__AIM__: Please reproduce every one of the records below word for word.

━━━ ENTRIES ━━━

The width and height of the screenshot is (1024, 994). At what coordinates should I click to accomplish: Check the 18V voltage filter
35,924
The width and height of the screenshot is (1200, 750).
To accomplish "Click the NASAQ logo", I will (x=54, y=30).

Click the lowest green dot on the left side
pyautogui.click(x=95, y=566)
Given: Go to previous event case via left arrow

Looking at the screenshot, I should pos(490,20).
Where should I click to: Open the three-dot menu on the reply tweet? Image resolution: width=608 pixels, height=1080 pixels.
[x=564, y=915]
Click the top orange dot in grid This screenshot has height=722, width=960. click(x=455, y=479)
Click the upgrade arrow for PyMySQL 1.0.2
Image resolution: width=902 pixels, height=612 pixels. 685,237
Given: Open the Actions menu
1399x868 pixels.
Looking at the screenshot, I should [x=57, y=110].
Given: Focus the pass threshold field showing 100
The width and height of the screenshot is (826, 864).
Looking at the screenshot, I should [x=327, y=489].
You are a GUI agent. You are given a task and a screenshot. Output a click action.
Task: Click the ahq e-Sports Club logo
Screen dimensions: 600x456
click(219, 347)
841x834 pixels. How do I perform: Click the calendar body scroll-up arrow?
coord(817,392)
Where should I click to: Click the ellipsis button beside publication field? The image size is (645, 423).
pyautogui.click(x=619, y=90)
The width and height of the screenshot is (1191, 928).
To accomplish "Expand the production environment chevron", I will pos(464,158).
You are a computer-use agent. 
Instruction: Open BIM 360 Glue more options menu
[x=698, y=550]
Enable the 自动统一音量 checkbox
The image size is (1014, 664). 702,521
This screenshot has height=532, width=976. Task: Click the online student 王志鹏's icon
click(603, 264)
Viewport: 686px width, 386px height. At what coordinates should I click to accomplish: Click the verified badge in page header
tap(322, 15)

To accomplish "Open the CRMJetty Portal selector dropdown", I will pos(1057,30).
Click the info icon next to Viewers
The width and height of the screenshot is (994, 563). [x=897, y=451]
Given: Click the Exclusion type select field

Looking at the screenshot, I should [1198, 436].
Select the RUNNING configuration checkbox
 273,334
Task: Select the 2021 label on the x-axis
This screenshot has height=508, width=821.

━━━

__RESULT__:
The width and height of the screenshot is (1024, 994). At what coordinates should I click to accomplish: Check the 18V voltage filter
35,924
The width and height of the screenshot is (1200, 750).
To accomplish "Click the NASAQ logo", I will (x=54, y=30).

Click the lowest green dot on the left side
pyautogui.click(x=95, y=566)
Given: Go to previous event case via left arrow

Looking at the screenshot, I should pos(490,20).
Where should I click to: Open the three-dot menu on the reply tweet? Image resolution: width=608 pixels, height=1080 pixels.
[x=564, y=915]
Click the top orange dot in grid This screenshot has height=722, width=960. click(x=455, y=479)
Click the upgrade arrow for PyMySQL 1.0.2
Image resolution: width=902 pixels, height=612 pixels. 685,237
Given: Open the Actions menu
1399x868 pixels.
Looking at the screenshot, I should [x=57, y=110].
Given: Focus the pass threshold field showing 100
The width and height of the screenshot is (826, 864).
Looking at the screenshot, I should [x=327, y=489].
You are a GUI agent. You are given a task and a screenshot. Output a click action.
Task: Click the ahq e-Sports Club logo
Screen dimensions: 600x456
click(219, 347)
841x834 pixels. How do I perform: Click the calendar body scroll-up arrow?
coord(817,392)
Where should I click to: Click the ellipsis button beside publication field? The image size is (645, 423).
pyautogui.click(x=619, y=90)
The width and height of the screenshot is (1191, 928).
To accomplish "Expand the production environment chevron", I will pos(464,158).
You are a computer-use agent. 
Instruction: Open BIM 360 Glue more options menu
[x=698, y=550]
Enable the 自动统一音量 checkbox
The image size is (1014, 664). 702,521
This screenshot has height=532, width=976. Task: Click the online student 王志鹏's icon
click(603, 264)
Viewport: 686px width, 386px height. At what coordinates should I click to accomplish: Click the verified badge in page header
tap(322, 15)

To accomplish "Open the CRMJetty Portal selector dropdown", I will pos(1057,30).
Click the info icon next to Viewers
The width and height of the screenshot is (994, 563). [x=897, y=451]
Given: Click the Exclusion type select field

Looking at the screenshot, I should [1198, 436].
Select the RUNNING configuration checkbox
 273,334
Task: Select the 2021 label on the x-axis
This screenshot has height=508, width=821.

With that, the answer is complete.